Comment procéder ? En agissant à tous les niveaux : en mettant d’abord en place une vraie politique budgétaire et en assumant des choix (la France peut-elle rester forte dans tous les domaines ?). Puis en incitant au développement de la recherche industrielle avec, comme pour la recherche publique, la mise au point de mesures d’efficacité lorsque de l’argent public est en jeu. En réfléchissant, enfin, aux cadres réglementaires et législatifs (voir plus haut ce que j’ai dit à propos des brevets).

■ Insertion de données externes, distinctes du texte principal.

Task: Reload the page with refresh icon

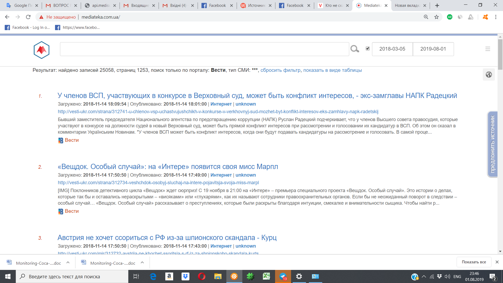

Pour la recherche publique, il faudrait, sous forme de têtes de chapitre :
- Abandonner radicalement l’idée d’un système piloté du centre : un tel mode de gouvernement n’est pas assez réactif et oublie la grande variété actuelle des lieux de pouvoir;
- Créer deux ou trois agences de moyens généralistes autonomes et qui soient en concurrence. Il est préférable d’en avoir plus d’une car les recherches hétérodoxes ont souvent du mal à trouver des moyens dans des systèmes centralisés ;
- Inciter ces agences à être attentives aux domaines délaissés par la recherche privée – les maladies chroniques du Sud par exemple, ou l’étude des flux de transgènes, oubliée par les firmes de l’agro-business. Il ne faut pas non plus placer les universités en dépendance directe des entreprises, pour des raisons d’efficacité de long terme ;
- Donner leur autonomie aux universités (vis-à-vis du centre). Celles-ci seront maîtresses de leurs actes (incluant le recrutement des chercheurs, techniciens, post-docs) et pourront réagir vite. Il est stratégique de les laisser faire leurs paris, choisir leurs moyens – et de n’en juger qu’a posteriori ;
- Maintenir une vraie diversité écologique, une variété sociale des acteurs, des valeurs et des lieux de sciences. Cela suppose de protéger, avec des financements pérennes, les laboratoires associatifs ou les associations de malades, de soutenir des recherches aux cadrages initiaux différents – et de l’assumer comme un choix de philosophie politique ;
- Demander aux universités et aux équipes de recherche d’être attentives à la demande sociale en mettant en place des structures de contact, avec l’univers économique, mais aussi la société civile. Ce double lien aidera à trouver les solutions locales qui sont techniquement et socialement efficaces.
- Faire que l’autonomie implique de devoir rendre publiquement des comptes – et à tous les niveaux hiérarchiques. Toute nomination, comme toute direction, doivent être précédées d’un engagement explicite, et être évaluées en fin de mandat ; et cela concerne les chercheurs individuels comme les directeurs d’agences.
- Encadrer l’expertise et l’évaluation par des règles claires. A savoir des principes visant à la transparence et à la publicité des actes, au maximum d’indépendance des évaluateurs, à l’intégration du plus grand nombre de points de vue, au contradictoire et à la publication des avis minoritaires et de leurs justifications.
- Doubler finalement l’évaluation experte d’épreuves de réalité multiples, comme le choix des étudiants ou le nombre de contrats effectivement passés. L’autonomie des universités permettrait à ces critères de prendre toute leur importance pratique.
Mon sentiment est que c’est seulement à ces conditions, multiples, que notre système de recherche et d’innovation retrouvera un dynamisme, une créativité et une efficacité qui lui font en partie défaut aujourd’hui.